Every line in the entries that holds "this" should be identified and copied.

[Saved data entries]
Segment Open
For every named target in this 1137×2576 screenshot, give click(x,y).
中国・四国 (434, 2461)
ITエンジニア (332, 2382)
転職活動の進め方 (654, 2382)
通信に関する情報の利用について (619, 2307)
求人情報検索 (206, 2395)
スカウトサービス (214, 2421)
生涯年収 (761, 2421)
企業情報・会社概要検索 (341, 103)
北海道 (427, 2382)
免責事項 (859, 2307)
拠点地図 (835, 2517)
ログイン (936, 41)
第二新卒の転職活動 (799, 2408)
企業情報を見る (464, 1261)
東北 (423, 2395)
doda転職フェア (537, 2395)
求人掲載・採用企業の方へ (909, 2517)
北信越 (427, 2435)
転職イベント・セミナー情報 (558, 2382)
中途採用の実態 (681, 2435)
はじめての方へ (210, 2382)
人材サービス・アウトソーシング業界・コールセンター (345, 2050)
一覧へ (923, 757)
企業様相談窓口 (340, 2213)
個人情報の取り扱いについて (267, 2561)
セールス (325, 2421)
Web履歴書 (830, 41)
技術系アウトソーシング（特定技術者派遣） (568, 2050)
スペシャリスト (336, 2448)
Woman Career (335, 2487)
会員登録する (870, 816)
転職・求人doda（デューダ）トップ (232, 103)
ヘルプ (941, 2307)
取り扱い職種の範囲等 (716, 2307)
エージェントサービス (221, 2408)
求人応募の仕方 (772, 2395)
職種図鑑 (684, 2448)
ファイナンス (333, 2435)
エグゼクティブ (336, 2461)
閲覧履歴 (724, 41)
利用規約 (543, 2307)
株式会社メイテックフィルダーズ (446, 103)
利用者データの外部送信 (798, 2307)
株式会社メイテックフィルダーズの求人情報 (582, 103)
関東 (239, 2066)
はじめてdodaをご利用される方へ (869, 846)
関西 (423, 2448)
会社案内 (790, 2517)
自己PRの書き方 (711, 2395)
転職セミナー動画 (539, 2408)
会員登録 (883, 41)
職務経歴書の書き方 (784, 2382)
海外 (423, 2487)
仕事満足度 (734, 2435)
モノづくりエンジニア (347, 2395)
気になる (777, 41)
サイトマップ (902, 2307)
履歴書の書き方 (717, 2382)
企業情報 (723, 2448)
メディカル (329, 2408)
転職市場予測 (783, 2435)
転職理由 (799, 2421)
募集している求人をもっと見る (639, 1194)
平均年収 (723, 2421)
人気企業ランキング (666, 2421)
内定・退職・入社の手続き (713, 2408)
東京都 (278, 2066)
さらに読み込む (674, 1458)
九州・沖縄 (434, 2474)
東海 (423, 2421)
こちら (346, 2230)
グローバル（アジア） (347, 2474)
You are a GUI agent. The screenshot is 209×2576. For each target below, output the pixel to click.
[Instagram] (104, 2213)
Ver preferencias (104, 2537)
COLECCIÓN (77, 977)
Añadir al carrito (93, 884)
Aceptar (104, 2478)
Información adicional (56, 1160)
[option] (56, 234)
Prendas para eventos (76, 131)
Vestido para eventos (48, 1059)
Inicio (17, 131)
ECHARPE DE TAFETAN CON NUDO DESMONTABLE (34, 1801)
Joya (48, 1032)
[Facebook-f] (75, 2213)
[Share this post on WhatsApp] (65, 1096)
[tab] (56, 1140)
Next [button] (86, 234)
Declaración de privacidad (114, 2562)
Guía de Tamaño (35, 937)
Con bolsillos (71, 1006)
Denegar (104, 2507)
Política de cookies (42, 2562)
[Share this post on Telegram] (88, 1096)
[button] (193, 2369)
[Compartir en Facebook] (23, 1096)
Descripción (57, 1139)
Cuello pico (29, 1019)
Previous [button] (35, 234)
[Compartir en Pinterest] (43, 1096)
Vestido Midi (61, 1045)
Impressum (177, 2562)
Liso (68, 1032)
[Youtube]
Segment Closed
[RESPONSE]
For every named target in this 1137×2576 screenshot, give click(x,y).
[Share this post on WhatsApp] (65, 1096)
[Share this post on Telegram] (88, 1096)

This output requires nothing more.